A importância de "Solaris" é descomunal dentro da filmografia tarkovskiana. De certa forma ele é fundador mesmo. Um traço impressionista que antes estava apenas esboçado nos dois longas anteriores (A infância de Ivan e Andrei Rublev), mas que a partir da experiência de "Solaris" não será mais abandonado. Logo na primeira sequência, em que vemos o psicólogo e cosmonauta Kris Kelvin passeando pelo campo florido, temos a impressão que estamos em uma tela de Renoir, não exatamente pelo efeito da luz, mas em especial pela interação do sujeito com o espaço, com algo que ele propriamente não domina, apesar de todo o seu conhecimento e estudo. 

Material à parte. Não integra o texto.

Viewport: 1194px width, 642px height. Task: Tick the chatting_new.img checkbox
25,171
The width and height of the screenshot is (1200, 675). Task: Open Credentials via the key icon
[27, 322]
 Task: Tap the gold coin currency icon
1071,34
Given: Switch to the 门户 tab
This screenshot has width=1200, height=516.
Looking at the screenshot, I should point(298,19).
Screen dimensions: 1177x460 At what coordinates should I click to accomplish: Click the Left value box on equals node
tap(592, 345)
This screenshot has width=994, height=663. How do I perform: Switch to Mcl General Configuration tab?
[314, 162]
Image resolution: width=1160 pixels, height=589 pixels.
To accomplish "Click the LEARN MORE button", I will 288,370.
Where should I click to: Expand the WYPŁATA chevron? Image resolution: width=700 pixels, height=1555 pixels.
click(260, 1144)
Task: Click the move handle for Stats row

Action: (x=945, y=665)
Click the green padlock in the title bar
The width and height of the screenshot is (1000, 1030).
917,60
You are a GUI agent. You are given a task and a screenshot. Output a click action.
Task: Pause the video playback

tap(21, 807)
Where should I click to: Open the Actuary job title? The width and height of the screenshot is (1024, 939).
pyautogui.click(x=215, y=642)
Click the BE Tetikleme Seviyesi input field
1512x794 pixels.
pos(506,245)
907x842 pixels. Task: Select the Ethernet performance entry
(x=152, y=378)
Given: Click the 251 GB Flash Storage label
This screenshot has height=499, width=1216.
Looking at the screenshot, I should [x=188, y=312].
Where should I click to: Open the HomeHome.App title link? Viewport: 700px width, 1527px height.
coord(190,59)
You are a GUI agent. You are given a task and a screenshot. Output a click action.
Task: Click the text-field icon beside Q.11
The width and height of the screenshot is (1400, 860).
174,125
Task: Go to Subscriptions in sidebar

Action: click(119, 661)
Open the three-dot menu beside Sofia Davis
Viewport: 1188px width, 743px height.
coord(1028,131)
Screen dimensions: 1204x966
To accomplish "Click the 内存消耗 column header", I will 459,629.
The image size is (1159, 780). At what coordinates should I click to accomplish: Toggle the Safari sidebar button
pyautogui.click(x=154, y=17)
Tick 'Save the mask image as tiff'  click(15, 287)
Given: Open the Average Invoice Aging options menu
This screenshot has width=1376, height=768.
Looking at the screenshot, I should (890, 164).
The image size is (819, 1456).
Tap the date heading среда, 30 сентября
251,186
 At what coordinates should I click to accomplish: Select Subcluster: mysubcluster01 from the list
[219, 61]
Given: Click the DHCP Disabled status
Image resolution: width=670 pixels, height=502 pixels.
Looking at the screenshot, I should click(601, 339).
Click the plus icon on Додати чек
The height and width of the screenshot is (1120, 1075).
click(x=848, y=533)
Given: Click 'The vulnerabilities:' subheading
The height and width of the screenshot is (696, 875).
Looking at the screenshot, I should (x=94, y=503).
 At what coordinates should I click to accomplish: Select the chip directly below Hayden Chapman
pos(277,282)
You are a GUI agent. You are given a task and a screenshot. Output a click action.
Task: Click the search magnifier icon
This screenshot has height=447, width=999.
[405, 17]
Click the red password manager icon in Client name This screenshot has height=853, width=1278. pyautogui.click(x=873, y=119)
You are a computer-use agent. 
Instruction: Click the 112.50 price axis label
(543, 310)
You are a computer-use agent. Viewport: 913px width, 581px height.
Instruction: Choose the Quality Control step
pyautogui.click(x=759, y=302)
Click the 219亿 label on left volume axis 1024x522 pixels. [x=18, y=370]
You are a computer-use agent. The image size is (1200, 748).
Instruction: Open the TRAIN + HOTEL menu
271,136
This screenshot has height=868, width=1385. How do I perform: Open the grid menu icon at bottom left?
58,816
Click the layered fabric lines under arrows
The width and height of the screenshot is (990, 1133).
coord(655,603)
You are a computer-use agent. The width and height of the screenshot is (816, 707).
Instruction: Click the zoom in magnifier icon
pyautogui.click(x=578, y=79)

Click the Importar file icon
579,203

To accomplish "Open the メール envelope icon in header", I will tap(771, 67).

Com "Solaris", o desconectar do homem com a natureza passa então a ser o ponto central da concepção fílmica e filosófica de Tarkovski. O homem apartado do mundo natural, se conectando por ambição a um mundo destrutivo, esse é o cerne da ideia tarkovskiana, e quem ler "Esculpir o tempo" pode testemunhar isso, ali estão as chaves do tesouro deixadas por esse excepcional diretor russo. O pai de Kris diz que construiu a casa de campo inspirado na casa do avô de Kris. Ao final, aquela casa está no inconsciente de Kris, que a carrega por onde for. Depois com o exílio de Tarkovski da Rússia soviética esse sentimento só vai crescer, basta ver o final de "Nostalgia" (1986), que muito lembra ao final de "Solaris", quase uma reedição mesmo, a casa como materialidade do que foi subtraído do homem, o seu elo perdido.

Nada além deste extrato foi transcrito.